Selon l’étude, le taux de mortalité de 48,2% en Afrique est plus élevé que la moyenne mondiale de 31,5% et que celui d’autres régions, notamment l’Asie (29,6%), l’Europe (31,5%) et l’Amérique du Nord (33,8%).
Biais de genre
En ce qui concerne le sexe, B. Biccard indique que les premières études ont montré que les hommes avaient de moins bons résultats que les femmes, mais que ce n’était pas le cas dans la nouvelle étude.
Il explique qu’il existe un biais dans l’accès aux soins : les hommes sont plus susceptibles d’en bénéficier. Les hommes s’offrent plus de soins que les femmes, alors que les ressources sont limitées. « Il n’y a pas d’association entre le sexe et la mortalité chez les patients COVID-19 gravement malades [en Afrique], et les premières données montrant une mortalité plus élevée chez les hommes sont en fait incorrectes », explique-t-il.
Besoin de vaccination
Les décideurs africains en matière de santé devraient s’inquiéter des résultats de l’étude et du non-respect des normes minimales en matière de soins intensifs, ajoute B. Biccard.

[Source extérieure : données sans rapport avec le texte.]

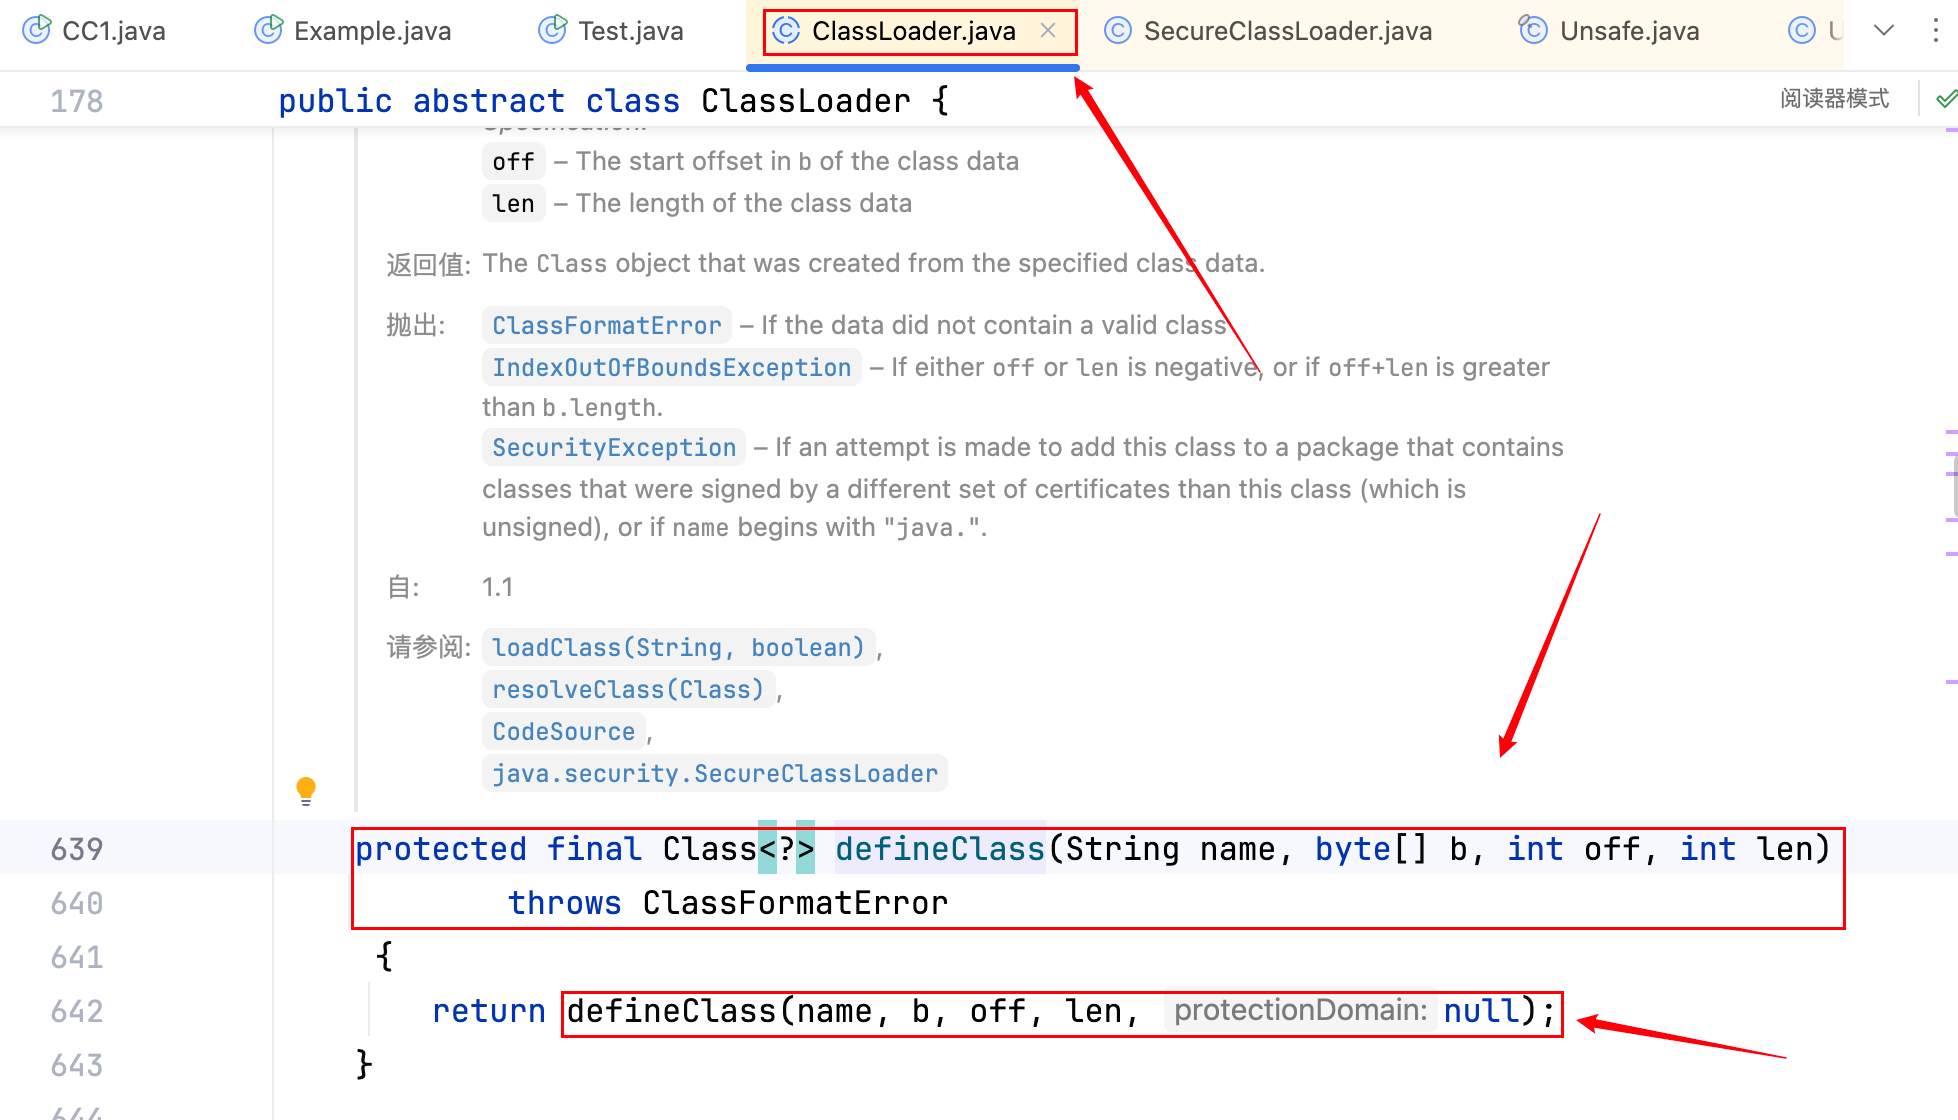Follow the java.security.SecureClassLoader link
1958x1120 pixels.
tap(714, 774)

« Ce n’est qu’une fois que nous aurons une réglementation pour des normes minimales, que nous pourrons exiger ces ressources, et ainsi améliorer la qualité des soins, dit-il à SciDev.Net. Il y a un réel besoin de vaccination à travers l’Afrique le plus rapidement possible. Nous n’avons pas assez de lits de soins intensifs pour soigner les patients gravement malades, et la vaccination prévient les infections graves. Fait important, nous ne pouvons pas nous permettre qu’un scénario similaire à ce qui se passe en Inde se produise en Afrique.”
Manque de lits et de ressources médicales
Selon lui, plusieurs facteurs expliquent le taux de mortalité élevé en Afrique parmi les patients atteints des formes graves de la COVID-19. Par exemple, une modélisation réalisée au début de la COVID-19 a révélé que l’Afrique fonctionne avec environ un lit pour 100 000 habitants. En outre, tous les patients ne bénéficient pas d’un suivi adéquat en raison des ressources limitées, et même certaines ressources disponibles sont mal entretenues, non fonctionnelles ou redondantes.

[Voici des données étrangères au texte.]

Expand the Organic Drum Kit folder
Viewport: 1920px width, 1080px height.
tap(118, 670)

Bruce Struminger, directeur associé du projet ECHO (Extension for Community Healthcare Outcomes), initiative visant à améliorer l’accès aux soins spécialisés pour les populations rurales et mal desservies, affirme que les services médicaux essentiels ont été interrompus et que les fournitures et l’expertise médicales n’ont parfois pas pu atteindre les patients qui en ont le plus besoin.
Interventions peu coûteuses, évolutives et efficaces
« Tout au long de la pandémie de COVID-19, nous avons constaté que de nombreux pays à revenu faible ou intermédiaire dans le monde, mais surtout en Afrique, manquent de ressources et souvent d’expertise clinique dans les régions éloignées », explique B. Struminger.
De nombreuses nations africaines sont confrontées à des charges de morbidité plus élevées et à de nombreuses affections graves et potentiellement mortelles qui sont souvent absentes ou moins fréquentes dans les nations plus riches. L’Afrique a besoin d’interventions peu coûteuses, évolutives et efficaces pour améliorer les résultats des soins de santé, à la fois dans le contexte actuel de la COVID-19 et à l’avenir, conclue B. Struminger.
Eldon Opiyo
Cet article a été produit par le bureau anglophone de SciDev.Net pour l’Afrique sub-saharienne.